In 1938, when the Japanese invaded China and drew close to Huan Hsu’s great-great- grandfather Liu’s estate, Liu dug a deep pit a short distance from his house, lined it with bamboo shelves, and buried his treasured collection of imperial porcelain. The Porcelain Thief: Searching the Middle Kingdom for Buried China is Huan Hsu’s account of his incredible search for those lost pots.
Hsu was born in the US. Growing up, he did everything a boy could to distance himself from his heritage, wanting to be American. Then, as a young man, in order to look for the porcelain, he moves to China to work for his uncle, learns Chinese, and reunites with relatives he barely knows. His descriptions of modern day China are fascinating. If you do not live in China, you might experience a bit of culture shock just reading them. When Hsu commissions a suit, it is badly made and doesn’t fit. When he asks to have the suit he brought with him copied, the copy is perfect. He is astonished to see people wearing their pajamas in public. There are seemingly no rules, except to stay out of politics. Hsu’s observations are at times funny and always interesting.
But of course, it is the quest for the porcelain that intrigues us, and in this Hsu does not disappoint. Over time, he learns about the history of porcelain and the role it has played in China. He comes to understand that men of means, such as his great-great-grandfather took enormous pride in their collections. And he discovers that for the imperial court, porcelain and status were one. “In dynastic China,” he writes, “ownership of the imperial porcelain collection had conferred the right to rule, and so long as it remained in Taipei, Chiang’s government could claim that it, not Beijing, was China’s capital.”

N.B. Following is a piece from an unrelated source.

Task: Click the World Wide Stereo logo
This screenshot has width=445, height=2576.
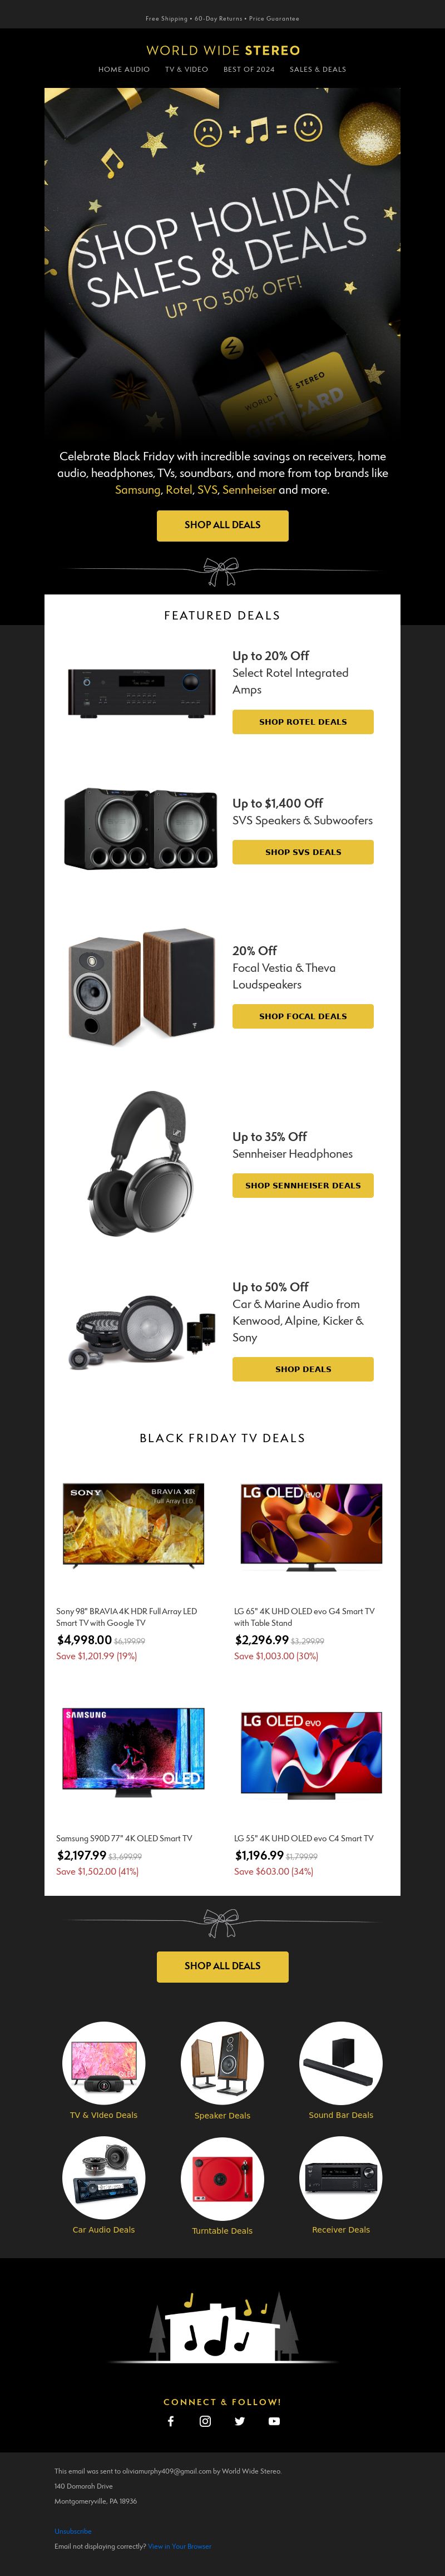Action: point(223,50)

During Hsu’s search for his great-great-grandfather’s collection, he sees that in the regions where pottery was made, there are crumbling and overgrown remains of numerous ancient kilns and thousands, millions of shards. The kilns, he laments, China’s heritage, are being destroyed, lost forever, as the country modernizes.

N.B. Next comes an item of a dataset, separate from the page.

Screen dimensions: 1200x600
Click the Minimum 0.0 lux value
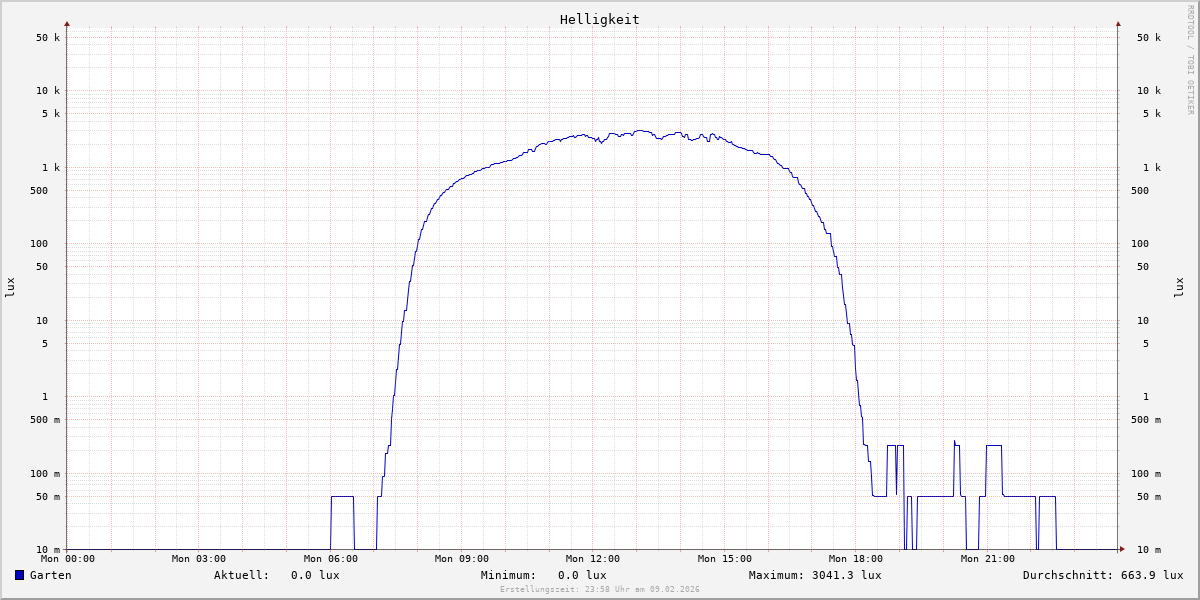click(x=582, y=575)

He becomes a shard hunter. “Opposite the mud hut were undulating mounds of shards so large that it took a moment for my eyes to adjust to the scale,” he tells us, “The piles closest to the house had crevasses deep enough that people disappeared when they descended into them. Elsewhere swaths of vines, sesame blossoms, wildflower and small trees had taken root.”
Toward the end of his journey, he visits an elderly man whose ancestors travelled in the same social circle as his great-great-grandfather. The man lives in “a gloomy Communist era apartment.” Two boxes of ceramics are carefully carried out to the kitchen table for Hsu to see. Everyone is nervous, as if the pots might be dropped, or stolen. “I turned the vases over to see that both bore the mark of Guangzu, the second-to-last emperor of the Qing dynasty, though the blue one’s was pierced through and the red one’s was rubbed away; effacing the seal was a common practice when the emperor gave imperial wares as gifts. These were real imperial porcelains, not in a museum, an auction house, or wealthy collector’s home. They had remained in China for their entire existence, no more than a hundred miles form their birthplace, and had somehow managed to survive a century in which everyone, Chines or otherwise, seemed intent on removing them or destroying them.”
I will not tell you what happens when Hsu finally comes to dig where his great-great-grandfather lived. You must read the story for yourself. The Porcelain Thief is part memoir, part history, and part travelogue, all of it riveting. It will be published in March. Watch for it. Better yet, ask you local independent bookseller or librarian to hold a copy for you.